In his eulogistic introduction to Robert Kennedy’s Thirteen Days, Harold MacMillan, the English politician, reminds us that crucial questions about that memorable October confrontation in 1962 between Russia and the United States remain unanswered. Why did the Soviets place missiles in Cuba? Why did they challenge the United States in its own backyard, and then withdraw the missiles? If the Russian goal was to weaken the United States, why did Khrushchev not retaliate at another sensitive point—Turkey, for example? Unfortunately for the student of the Cold War, Kennedy never asks these questions.
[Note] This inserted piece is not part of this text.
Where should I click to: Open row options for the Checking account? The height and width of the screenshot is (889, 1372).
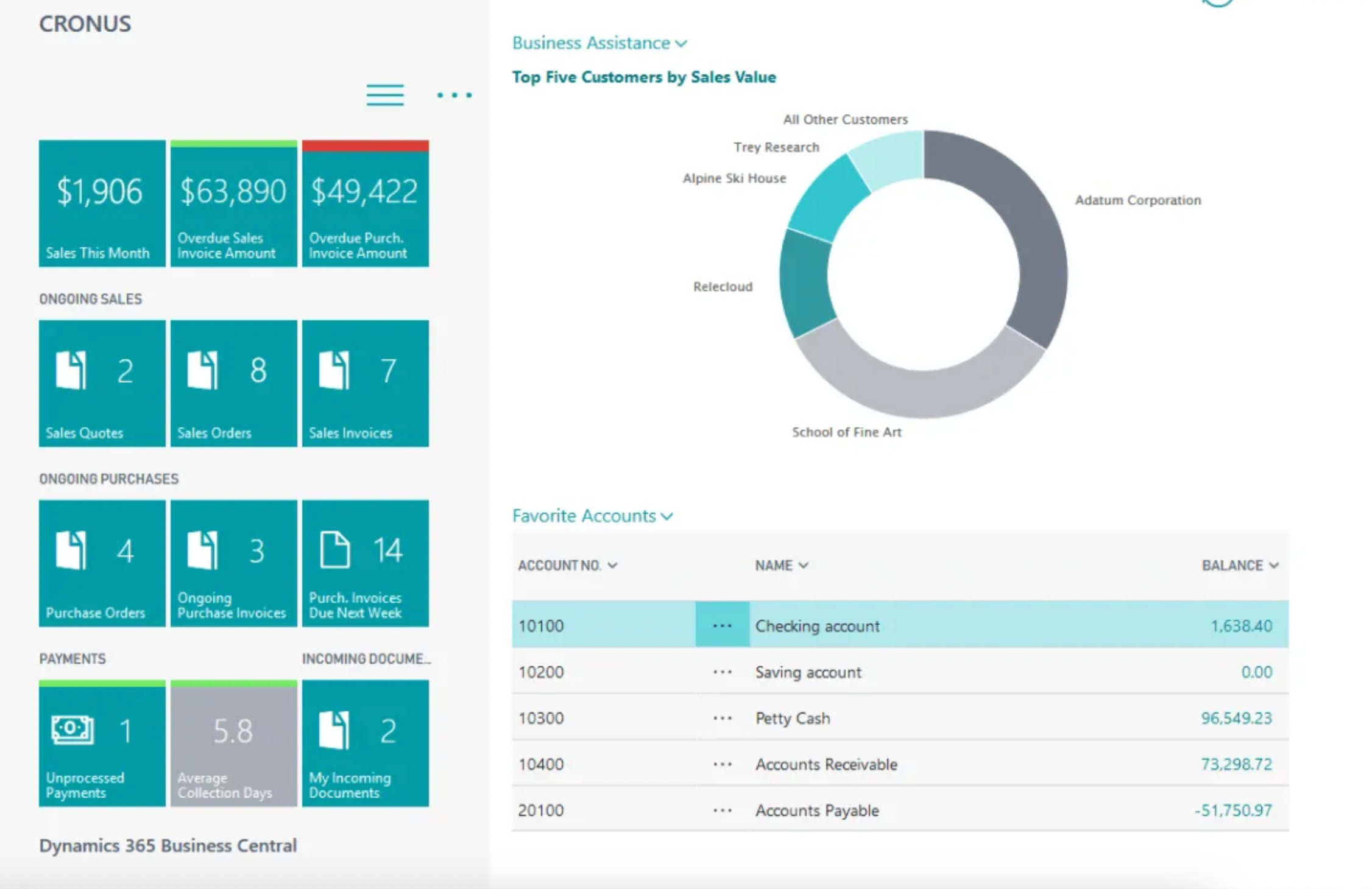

Instead, he provides his version of how the Russians deliberately attempted to deceive the American government in order to place missiles in Cuba that, in the opinion of the Kennedy brothers and their advisers, threatened the security of the United States. Nowhere does Kennedy discuss the confrontation with a view of Cuba’s legitimate defense needs which, in terms of past American diplomacy that included a Bay of Pigs, demand thoughtful consideration, especially if Cuban fears of another impending invasion of their homeland were justified. While Robert Kennedy acknowledges that Khrushchev defended his actions by saying that he sent the missiles to prevent another effort to topple “the Cuban government, as the U. S. had actively attempted to overthrow the Communist government in the Soviet Union after their revolution” (p. 88), he makes nothing of this cardinal issue. Indeed, if the United States had hostile designs on Cuba, the Russian response takes on a new dimension and the role of Fidel Castro, which Kennedy ignores almost completely, assumes major proportions because, if the Kennedy brothers and their cohorts projected an attack on Cuba, Castro would have logically taken steps to employ his Soviet ally to thwart it. From this perspective, the placement of Russian missiles in Cuba appears as a direct outgrowth of American policy, and it seems possible that the defensive measure originated with Castro rather than the Russians.
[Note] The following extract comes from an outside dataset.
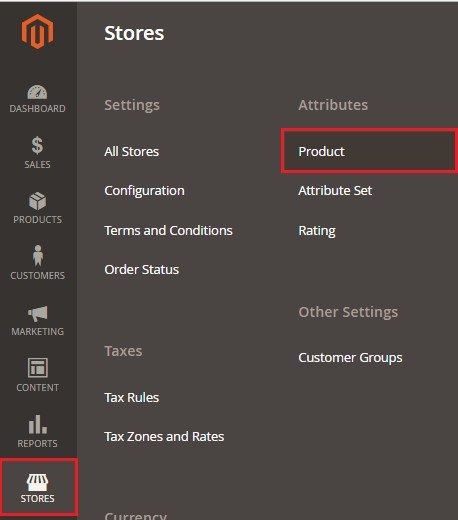Viewport: 458px width, 520px height.
Task: Open the Dashboard gauge icon
Action: tap(37, 92)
Despite Kennedy’s eloquent silence on the issue of United States responsibility for Cuban distrust, he does offer one more insight into what motivated his brother’s diplomacy. Clearly he stresses the threat to American security (though not American interests in Latin America). Yet, equally interesting, Robert Kennedy confesses that his brother, who faced a war-minded Congress and a military eager to invade Cuba, had also acted for political reasons: out of fear that he “would have been impeached” (p. 67) had he not defied Khrushchev. Thus, the world stood on the brink of nuclear disaster partly because President Kennedy lacked the determination to stand up to the war-hawks in his country.

Robert Kennedy believes that his brother’s blockade of Cuba averted war with the Soviet Union and won a major diplomatic victory for the Americans. Still, his version of the final negotiations that led the Soviets to dismantle their missile sites in Cuba seriously weakens his initial premise. His account makes clear that the President, in order to get the Russians to remove their weapons, may well have promised not to invade Cuba. If fear of such an invasion moved the Russians to enter Cuba in the first place, the outcome represents a major triumph for both Cuban and Soviet diplomacy. Further, the Russians had not only saved Cuba but had done so, as John Kennedy remarked, “in our part of the world” (p. 67).